Opened in 2000 by Beta Soong, Tiger Beach is a faithful recreation, or perhaps tribute, to the most famous links found in the British Isles. In his first course design, the Taiwanese industrialist took three years to perfect his masterpiece, designing, and subsequently rebuilding, until he got it right: all the links characteristics in deep-pot bunkers, prominent mounding, treacherous rough and knee-high fescue grasses blowing in the ever-prevalent wind.

Soong, who also owns Shanghai Silport, was so serious about Tiger Beach’s authenticity that he even considered importing the prickly gorse found on Scottish courses until realizing the foreign plant could be an environmental disaster for the area.

Unusual features of the course, at least for a links, are the presence of a couple of lakes used for irrigation purposes, and Bent grass greens of considerable undulation. Esthetics include a replica of St. Andrews’ famed Swilken Bridge on the 13th hole and a herd of goats wandering the course as unofficial green-keepers. The club is also the only sister course in the world to the famed Carnoustie Links, "discovered" accidently by a group of businessmen from Scotland’s Angus County while on a trade mission in China.

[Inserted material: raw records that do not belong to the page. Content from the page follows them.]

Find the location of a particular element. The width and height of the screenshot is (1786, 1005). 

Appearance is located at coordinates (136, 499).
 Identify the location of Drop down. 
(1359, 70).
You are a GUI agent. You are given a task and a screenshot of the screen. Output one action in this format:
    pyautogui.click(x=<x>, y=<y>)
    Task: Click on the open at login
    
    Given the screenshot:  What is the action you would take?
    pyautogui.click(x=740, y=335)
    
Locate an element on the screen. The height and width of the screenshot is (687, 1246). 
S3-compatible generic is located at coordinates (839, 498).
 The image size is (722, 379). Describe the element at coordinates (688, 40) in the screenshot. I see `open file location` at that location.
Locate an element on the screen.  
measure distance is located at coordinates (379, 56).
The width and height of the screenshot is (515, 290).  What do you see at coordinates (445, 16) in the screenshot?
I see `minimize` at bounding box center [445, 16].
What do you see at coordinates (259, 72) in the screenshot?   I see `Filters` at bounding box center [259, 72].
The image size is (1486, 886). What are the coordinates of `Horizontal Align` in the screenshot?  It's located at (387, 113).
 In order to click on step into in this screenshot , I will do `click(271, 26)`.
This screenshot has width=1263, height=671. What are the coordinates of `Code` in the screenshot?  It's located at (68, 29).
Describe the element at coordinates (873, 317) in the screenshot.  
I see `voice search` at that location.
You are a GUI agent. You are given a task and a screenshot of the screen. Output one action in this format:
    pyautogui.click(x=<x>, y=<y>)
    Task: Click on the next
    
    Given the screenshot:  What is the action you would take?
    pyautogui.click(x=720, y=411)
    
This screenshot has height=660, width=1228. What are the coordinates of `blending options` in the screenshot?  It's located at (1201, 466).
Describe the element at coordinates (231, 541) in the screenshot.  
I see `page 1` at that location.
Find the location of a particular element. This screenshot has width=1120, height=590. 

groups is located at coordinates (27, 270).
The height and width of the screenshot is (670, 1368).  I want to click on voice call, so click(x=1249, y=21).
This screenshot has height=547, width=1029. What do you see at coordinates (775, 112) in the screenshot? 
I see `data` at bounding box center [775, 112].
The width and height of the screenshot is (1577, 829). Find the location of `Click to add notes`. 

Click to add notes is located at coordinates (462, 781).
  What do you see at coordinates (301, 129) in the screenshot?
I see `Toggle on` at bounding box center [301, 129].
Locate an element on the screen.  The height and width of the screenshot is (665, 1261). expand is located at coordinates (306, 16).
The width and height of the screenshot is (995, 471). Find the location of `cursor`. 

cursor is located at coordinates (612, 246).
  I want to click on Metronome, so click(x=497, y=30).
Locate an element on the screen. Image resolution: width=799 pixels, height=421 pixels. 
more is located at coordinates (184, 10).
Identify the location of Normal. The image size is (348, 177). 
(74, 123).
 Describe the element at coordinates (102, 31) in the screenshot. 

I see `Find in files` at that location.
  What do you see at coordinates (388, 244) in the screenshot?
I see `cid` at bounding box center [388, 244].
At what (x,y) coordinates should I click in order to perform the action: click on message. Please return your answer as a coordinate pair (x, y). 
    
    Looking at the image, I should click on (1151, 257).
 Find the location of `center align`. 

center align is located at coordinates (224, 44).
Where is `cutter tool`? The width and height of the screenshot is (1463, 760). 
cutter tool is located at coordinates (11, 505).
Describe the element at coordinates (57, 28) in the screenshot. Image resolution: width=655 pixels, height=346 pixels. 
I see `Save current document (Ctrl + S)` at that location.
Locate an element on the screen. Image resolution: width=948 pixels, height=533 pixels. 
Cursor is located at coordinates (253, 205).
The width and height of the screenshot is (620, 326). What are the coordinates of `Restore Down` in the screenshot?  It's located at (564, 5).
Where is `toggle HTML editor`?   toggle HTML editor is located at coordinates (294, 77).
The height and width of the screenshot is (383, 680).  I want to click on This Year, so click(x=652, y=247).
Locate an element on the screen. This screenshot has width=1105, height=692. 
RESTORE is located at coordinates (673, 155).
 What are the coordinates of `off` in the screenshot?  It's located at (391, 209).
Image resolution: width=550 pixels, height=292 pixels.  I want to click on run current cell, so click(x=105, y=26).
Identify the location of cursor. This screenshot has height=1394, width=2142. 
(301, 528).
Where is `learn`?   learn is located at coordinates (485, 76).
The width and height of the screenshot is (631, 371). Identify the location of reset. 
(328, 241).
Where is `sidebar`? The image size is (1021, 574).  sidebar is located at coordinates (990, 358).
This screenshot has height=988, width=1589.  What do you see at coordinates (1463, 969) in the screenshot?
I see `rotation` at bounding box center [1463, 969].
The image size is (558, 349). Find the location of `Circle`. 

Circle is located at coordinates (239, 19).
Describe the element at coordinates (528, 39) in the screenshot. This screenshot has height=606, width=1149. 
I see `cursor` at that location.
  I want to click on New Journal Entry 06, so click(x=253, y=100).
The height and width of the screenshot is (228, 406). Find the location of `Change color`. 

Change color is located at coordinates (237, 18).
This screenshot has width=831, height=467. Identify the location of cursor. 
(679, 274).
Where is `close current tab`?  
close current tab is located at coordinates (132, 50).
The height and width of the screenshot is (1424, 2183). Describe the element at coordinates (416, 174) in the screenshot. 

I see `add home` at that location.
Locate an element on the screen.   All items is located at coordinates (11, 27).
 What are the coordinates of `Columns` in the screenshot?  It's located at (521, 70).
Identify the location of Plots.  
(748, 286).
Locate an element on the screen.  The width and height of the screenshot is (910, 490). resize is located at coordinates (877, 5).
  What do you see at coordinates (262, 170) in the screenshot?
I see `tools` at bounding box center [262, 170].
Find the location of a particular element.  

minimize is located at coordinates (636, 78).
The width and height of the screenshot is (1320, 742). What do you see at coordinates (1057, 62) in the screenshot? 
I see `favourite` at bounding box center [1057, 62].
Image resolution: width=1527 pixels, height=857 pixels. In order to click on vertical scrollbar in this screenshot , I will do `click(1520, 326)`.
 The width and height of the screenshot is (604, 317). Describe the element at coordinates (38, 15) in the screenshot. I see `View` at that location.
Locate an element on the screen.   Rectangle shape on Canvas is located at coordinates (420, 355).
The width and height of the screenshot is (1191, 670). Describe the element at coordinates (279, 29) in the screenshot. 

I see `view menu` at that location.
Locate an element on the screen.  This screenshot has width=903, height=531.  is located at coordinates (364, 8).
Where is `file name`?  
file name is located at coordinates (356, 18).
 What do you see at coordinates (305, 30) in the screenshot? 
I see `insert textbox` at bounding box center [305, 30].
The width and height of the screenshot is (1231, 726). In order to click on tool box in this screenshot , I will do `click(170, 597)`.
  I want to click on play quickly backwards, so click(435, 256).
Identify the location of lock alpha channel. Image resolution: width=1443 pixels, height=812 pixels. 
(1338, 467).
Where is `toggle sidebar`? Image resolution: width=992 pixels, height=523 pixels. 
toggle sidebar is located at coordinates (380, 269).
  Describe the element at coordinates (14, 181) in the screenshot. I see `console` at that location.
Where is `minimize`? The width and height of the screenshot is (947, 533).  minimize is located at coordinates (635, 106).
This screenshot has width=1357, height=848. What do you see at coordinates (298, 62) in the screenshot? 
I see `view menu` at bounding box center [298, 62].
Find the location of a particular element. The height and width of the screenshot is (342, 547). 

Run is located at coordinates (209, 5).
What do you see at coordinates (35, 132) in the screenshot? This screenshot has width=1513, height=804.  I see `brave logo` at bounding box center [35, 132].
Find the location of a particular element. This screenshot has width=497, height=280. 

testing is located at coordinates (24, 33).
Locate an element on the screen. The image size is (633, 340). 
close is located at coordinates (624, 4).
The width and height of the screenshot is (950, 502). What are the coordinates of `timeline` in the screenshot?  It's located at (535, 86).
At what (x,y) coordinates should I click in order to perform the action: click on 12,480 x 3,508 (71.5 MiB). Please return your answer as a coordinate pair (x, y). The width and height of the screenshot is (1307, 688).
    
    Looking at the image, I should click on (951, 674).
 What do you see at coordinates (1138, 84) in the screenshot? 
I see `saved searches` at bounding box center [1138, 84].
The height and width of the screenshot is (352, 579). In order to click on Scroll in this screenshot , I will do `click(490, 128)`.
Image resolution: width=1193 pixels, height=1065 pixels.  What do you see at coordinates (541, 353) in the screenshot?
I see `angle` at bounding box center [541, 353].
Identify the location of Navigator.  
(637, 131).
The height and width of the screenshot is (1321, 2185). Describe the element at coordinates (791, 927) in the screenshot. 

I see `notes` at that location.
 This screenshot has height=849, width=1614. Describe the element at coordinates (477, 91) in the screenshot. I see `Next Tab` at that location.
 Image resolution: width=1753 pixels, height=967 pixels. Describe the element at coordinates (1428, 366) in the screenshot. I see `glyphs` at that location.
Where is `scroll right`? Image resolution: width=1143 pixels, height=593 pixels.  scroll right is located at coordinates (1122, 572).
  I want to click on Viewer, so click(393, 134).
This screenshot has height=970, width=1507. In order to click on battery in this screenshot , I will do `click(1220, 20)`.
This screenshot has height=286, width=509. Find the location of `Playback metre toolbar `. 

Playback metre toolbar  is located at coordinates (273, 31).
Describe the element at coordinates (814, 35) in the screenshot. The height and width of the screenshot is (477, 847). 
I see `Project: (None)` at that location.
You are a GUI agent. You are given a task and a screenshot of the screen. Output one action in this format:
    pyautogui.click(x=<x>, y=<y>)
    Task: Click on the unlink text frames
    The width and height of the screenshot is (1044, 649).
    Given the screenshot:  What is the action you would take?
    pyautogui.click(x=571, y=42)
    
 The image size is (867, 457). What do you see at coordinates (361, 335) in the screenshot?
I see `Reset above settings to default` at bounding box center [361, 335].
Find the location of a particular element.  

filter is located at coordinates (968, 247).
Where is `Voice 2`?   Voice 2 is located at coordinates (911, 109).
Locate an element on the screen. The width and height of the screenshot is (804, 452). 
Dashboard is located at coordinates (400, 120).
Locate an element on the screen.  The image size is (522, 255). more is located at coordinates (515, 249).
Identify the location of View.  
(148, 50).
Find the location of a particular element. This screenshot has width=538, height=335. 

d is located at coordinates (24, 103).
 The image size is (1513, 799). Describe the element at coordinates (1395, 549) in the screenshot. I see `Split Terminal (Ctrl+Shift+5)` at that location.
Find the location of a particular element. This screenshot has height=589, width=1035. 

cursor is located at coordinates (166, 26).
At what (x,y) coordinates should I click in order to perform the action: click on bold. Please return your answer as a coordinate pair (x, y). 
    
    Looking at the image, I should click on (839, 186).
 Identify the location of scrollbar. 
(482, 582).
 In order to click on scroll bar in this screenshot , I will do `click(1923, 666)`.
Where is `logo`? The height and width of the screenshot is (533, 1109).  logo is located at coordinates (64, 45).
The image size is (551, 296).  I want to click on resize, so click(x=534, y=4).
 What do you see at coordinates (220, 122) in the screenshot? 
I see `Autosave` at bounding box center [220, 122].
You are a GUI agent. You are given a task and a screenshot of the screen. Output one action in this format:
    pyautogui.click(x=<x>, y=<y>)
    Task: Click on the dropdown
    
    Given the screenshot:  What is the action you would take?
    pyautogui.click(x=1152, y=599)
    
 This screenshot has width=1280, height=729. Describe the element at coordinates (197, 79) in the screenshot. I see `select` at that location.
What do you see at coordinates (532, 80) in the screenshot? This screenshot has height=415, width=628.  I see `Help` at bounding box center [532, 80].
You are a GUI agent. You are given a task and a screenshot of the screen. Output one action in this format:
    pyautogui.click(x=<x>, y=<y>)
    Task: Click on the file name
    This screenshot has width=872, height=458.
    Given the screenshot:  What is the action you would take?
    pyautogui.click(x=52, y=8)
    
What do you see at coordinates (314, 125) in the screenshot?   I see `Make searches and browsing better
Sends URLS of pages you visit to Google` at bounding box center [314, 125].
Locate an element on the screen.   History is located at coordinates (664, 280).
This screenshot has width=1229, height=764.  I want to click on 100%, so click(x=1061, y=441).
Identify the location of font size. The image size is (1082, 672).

At a time when China is quickly spawning a continuous procession of great new golf courses, Chung Shan Hot Spring tends to be forgotten. While the newcomers may boast over-the-top clubhouses and difficult layouts, they will never have the pedigree of this Zhuhai-area facility, located about 45 minutes from the Zhuhai ferry pier.

Opened in 1984, it was the first club on the Chinese mainland in the modern era. The club’s initial 18 holes were designed by the legendary Arnold Palmer, and the seven-time Major winner set the standard for the more than 400 golf clubs now operating in China. With an army of about 2,000 laborers at his disposal, "the King" created a classic layout with tight tree-lined fairways, blind shots and difficult traps.

In 1993, the club opened its Nicklaus Course, designed by the equally-legendary Jack Nicklaus. This gives Chung Shan a one-two punch that few clubs can match. Unlike the par-71 Palmer Course with its Bent grass greens, the Golden Bear’s layout is wide open with abundant water, massive waste bunkers and slick Bermuda grass greens. It is also about 500 yards longer, at 6,968 yards.

While the club is fairly low profile nowadays and its membership has long ago been sold out, Chung Shan has played a leading role in the development of golf in the country through its hosting of various national amateur championships as well as the 1992 Queen Sirikit Cup won by South Korea. To its credit, the club also produced current China No. 1 Liang Wenchong, who came out of its caddie ranks.